In Higher Education: Second Major Gift in a Month From Pittsburgh Mogul

The industrial magnate William S. Dietrich II will give $125-million to the University of Pittsburgh, a record for the school and among the largest by an individual to a U.S. public college, the Pittsburgh Post-Gazette and Bloomberg report.

The donation comes less than two weeks after Mr. Dietrich, the 73-year-old former chairman of steel supplier Dietrich Industries, made an unrestricted $265-million pledge to Carnegie Mellon University, also in Pittsburgh. In both cases the schools will receive the money upon the donor’s death.

Mr. Dietrich earned a doctorate in political science from the University of Pittsburgh and is a member of its board, which he chaired from 2001 to 2003. The university’s School of Arts and Sciences will be name for Kenneth P. Dietrich, the donor’s father.

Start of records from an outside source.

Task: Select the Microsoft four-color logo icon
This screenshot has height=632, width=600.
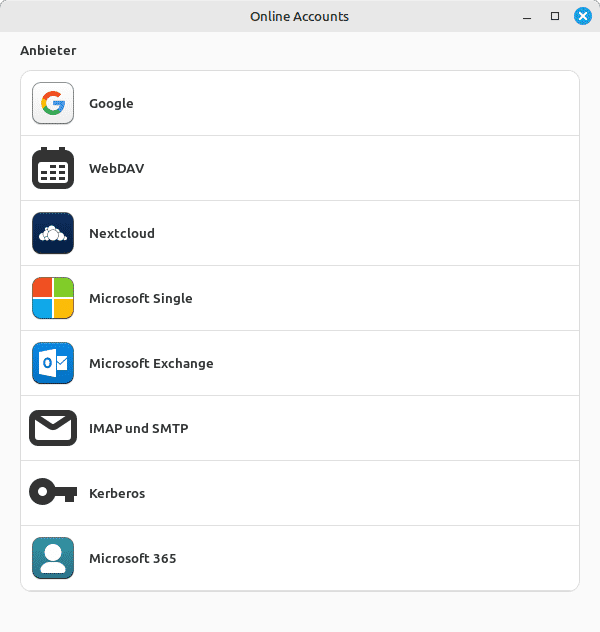Action: pyautogui.click(x=53, y=298)
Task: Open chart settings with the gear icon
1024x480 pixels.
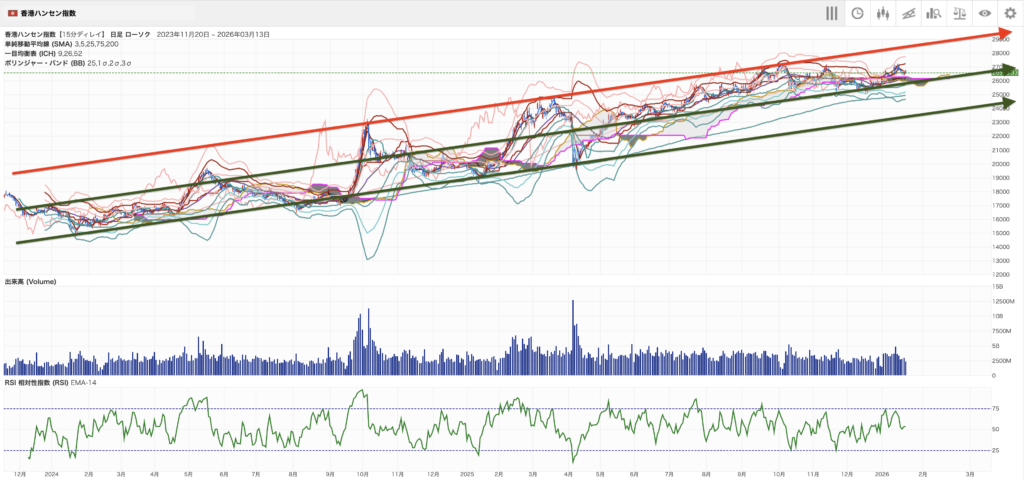Action: point(1010,14)
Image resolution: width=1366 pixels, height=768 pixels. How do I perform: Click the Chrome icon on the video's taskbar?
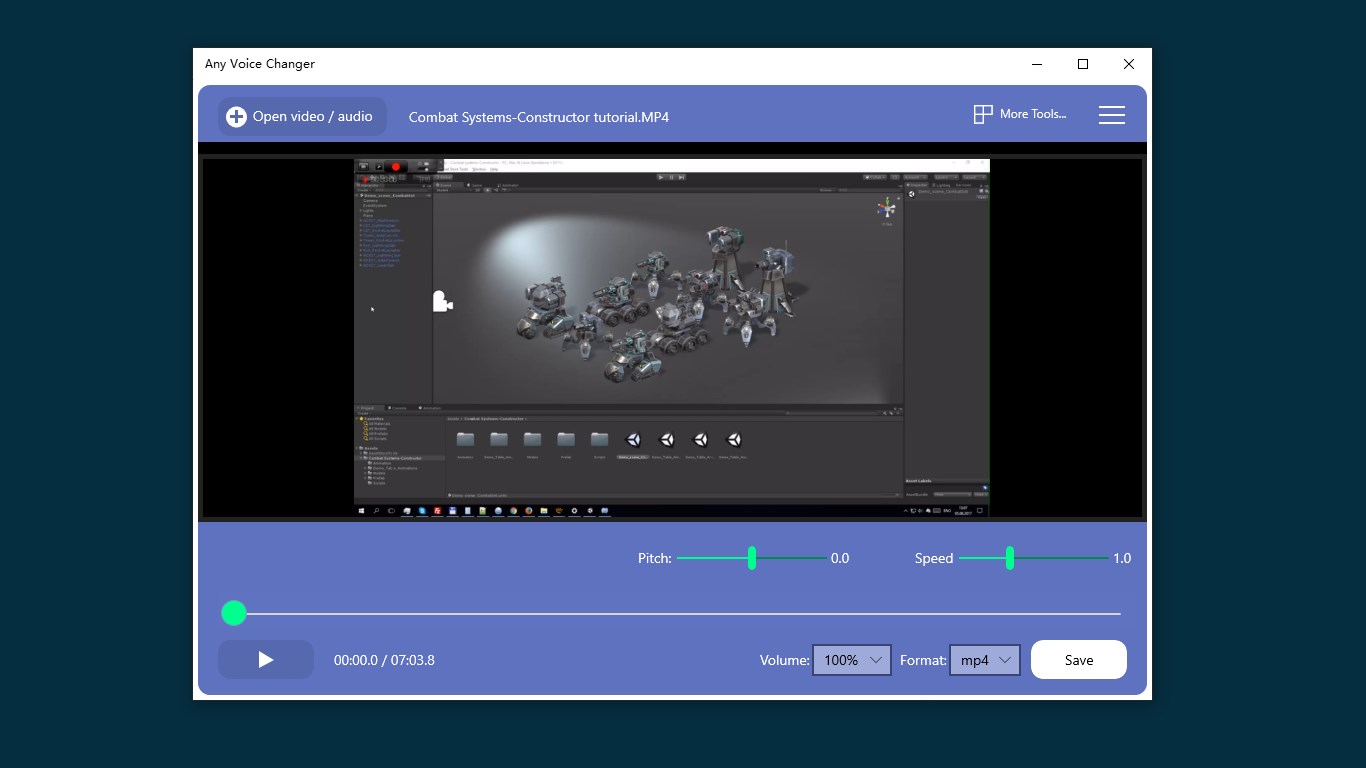pos(513,512)
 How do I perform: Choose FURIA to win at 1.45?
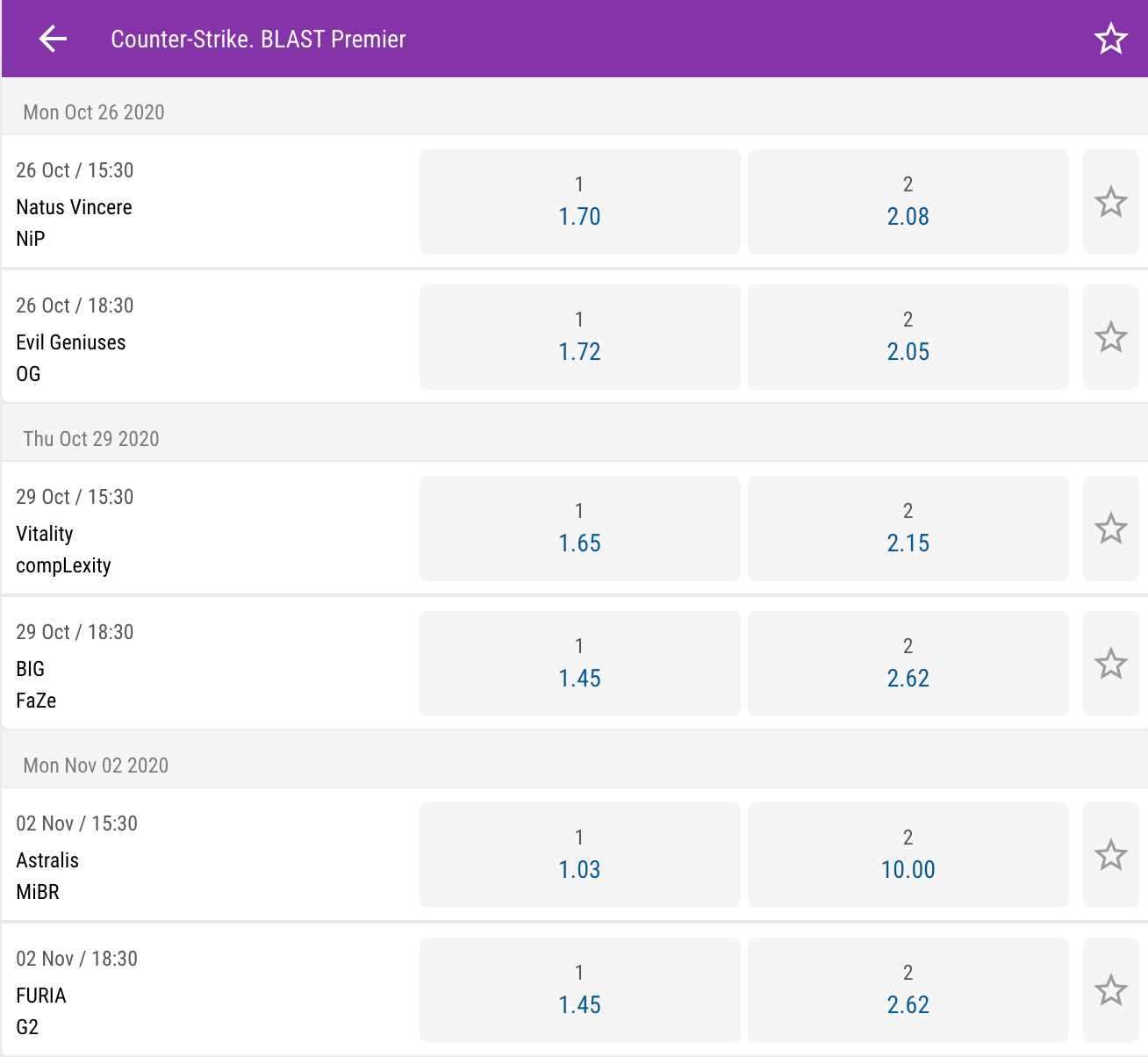click(580, 990)
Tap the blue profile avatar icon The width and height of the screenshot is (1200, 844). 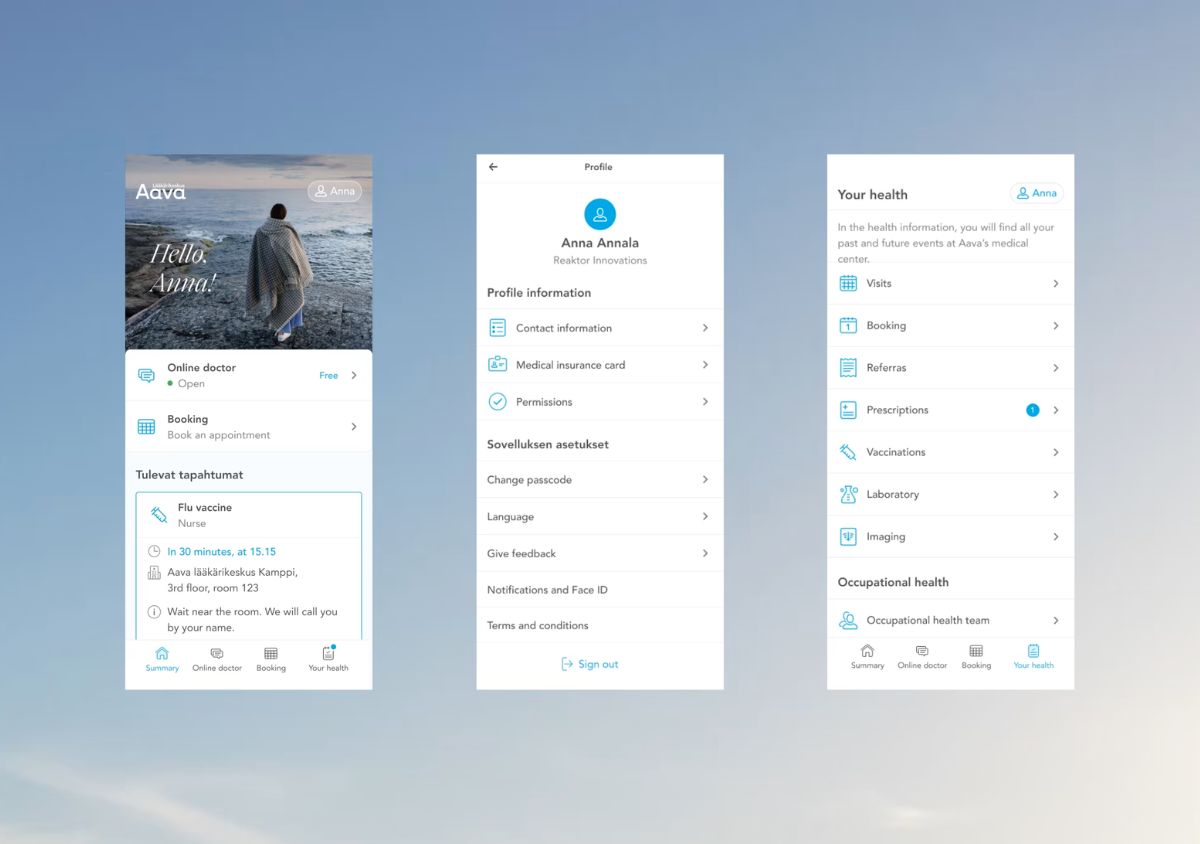click(599, 214)
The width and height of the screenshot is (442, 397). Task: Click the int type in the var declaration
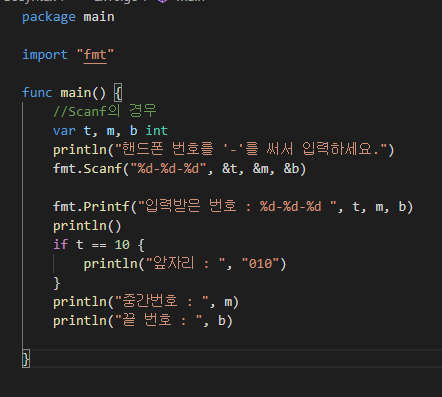click(x=157, y=131)
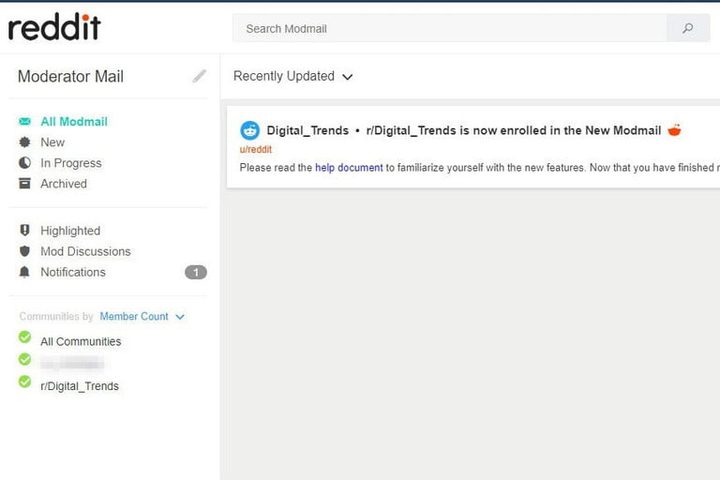720x480 pixels.
Task: Expand the Member Count sort dropdown
Action: coord(141,317)

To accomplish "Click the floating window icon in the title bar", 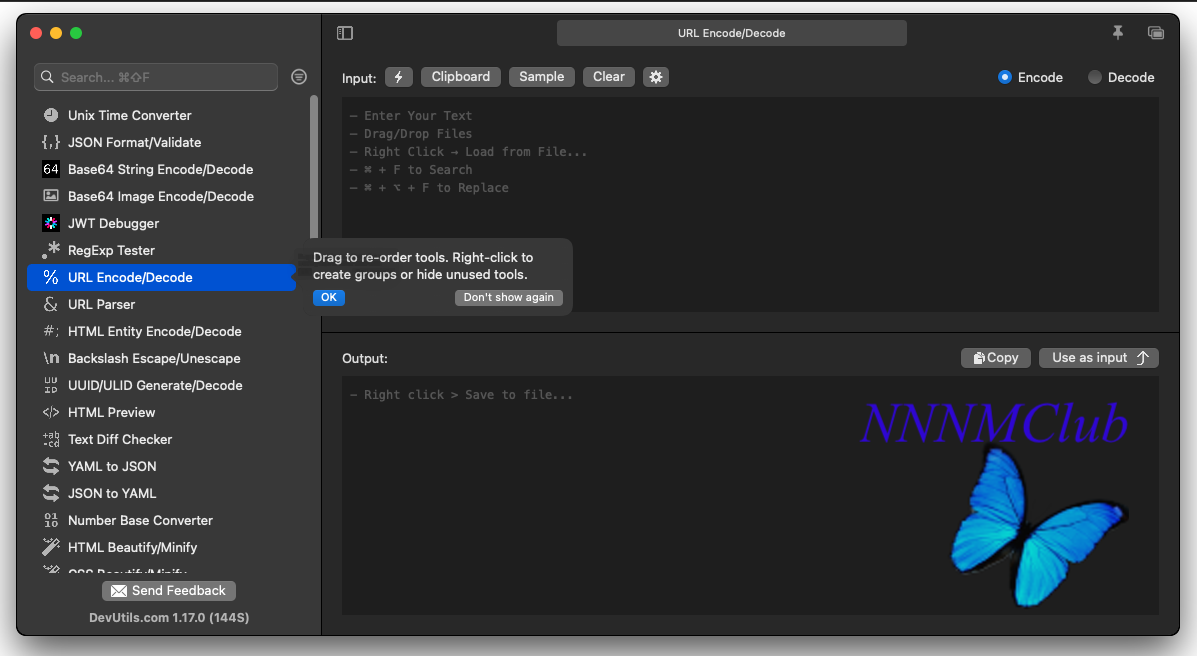I will [1156, 33].
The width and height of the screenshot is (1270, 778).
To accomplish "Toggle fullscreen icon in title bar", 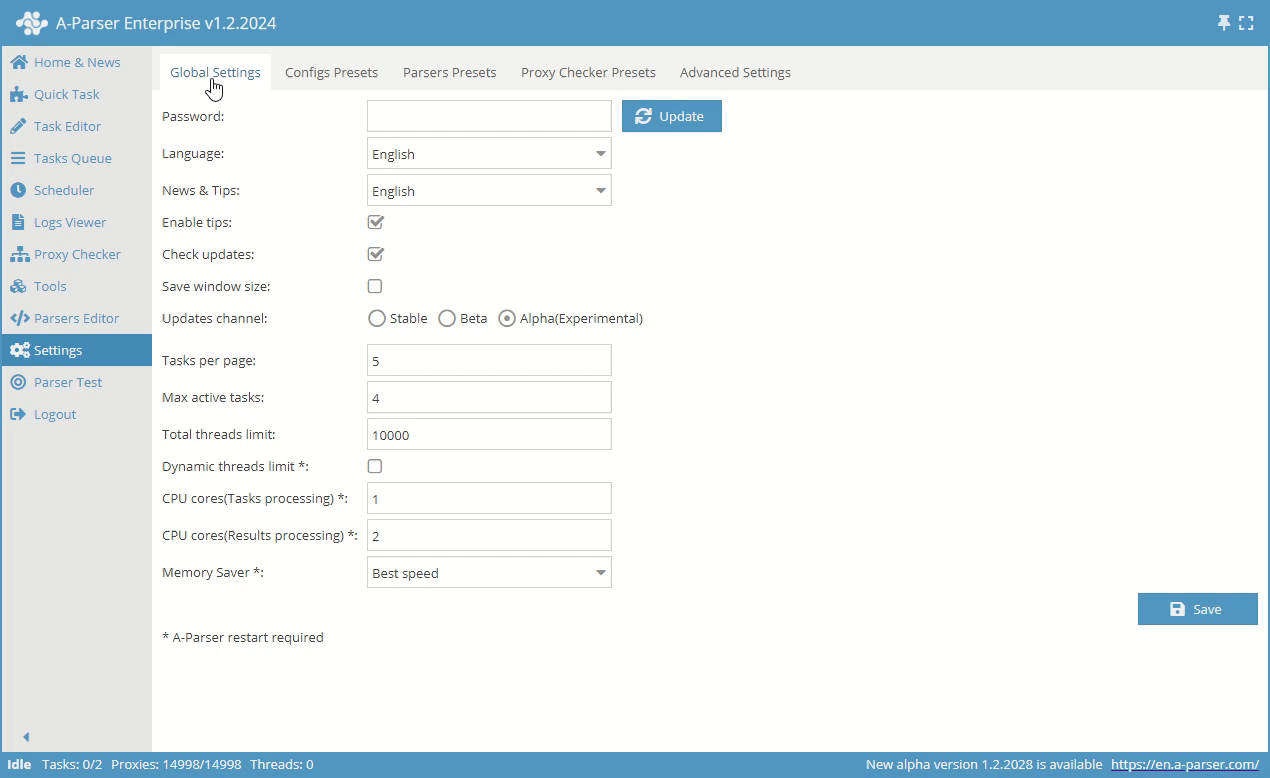I will tap(1246, 23).
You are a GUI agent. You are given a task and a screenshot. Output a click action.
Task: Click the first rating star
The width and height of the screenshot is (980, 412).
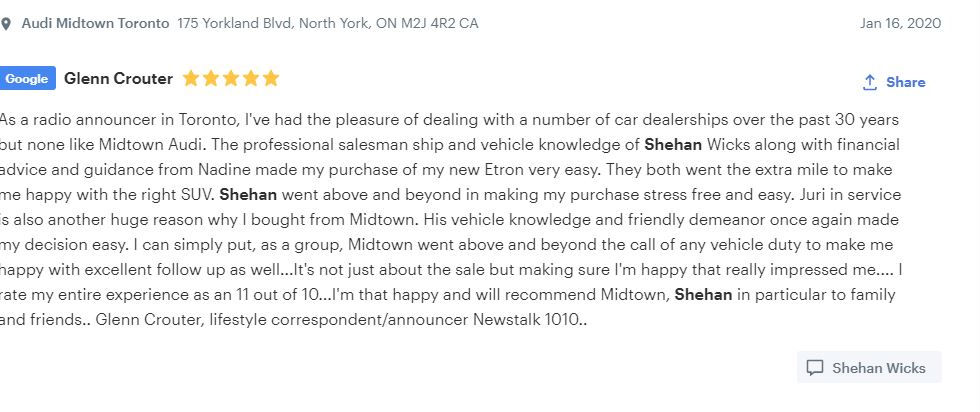[x=190, y=78]
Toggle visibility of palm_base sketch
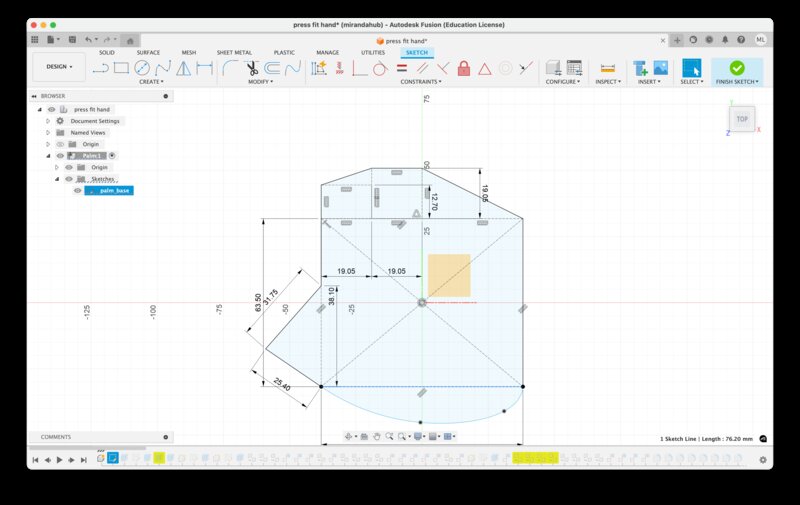 coord(78,190)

In other higher-education news:

• Boston University has received the biggest gift in its history, $25-million from Dubai-based entrepreneur and philanthropist Rajen Kilachand, writes The Boston Globe.

The donation will support the university’s year-old Honors College, which enrolls a select number of students to pursue multidisciplinary studies in the liberal arts and which will be renamed for his parents, Arvind and Chandan Nandlal Kilachand.

Mr. Kilachand, an alumnus of the institution’s Graduate School of Management and a university trustee, heads the Dodsal Group, a multinational conglomerate with holdings in several industries.

• Harvard University’s endowment gained 21 percent in value in the past year, continuing the fund’s rebound from record losses in 2008, Bloomberg says.

Harvard’s endowment, the biggest among the world’s universities, stood at $32-billion as of June 30, up $4.4-billion from last year but still $4.9-billion shy of its 2008 peak

“We’ve done a lot of restructuring. We’re past the midpoint in the turnaround in this portfolio,” said Jane Mendillo, chief executive of Harvard Management, who took control of the school’s investments two months before the market crash that sheared 27 percent from their value.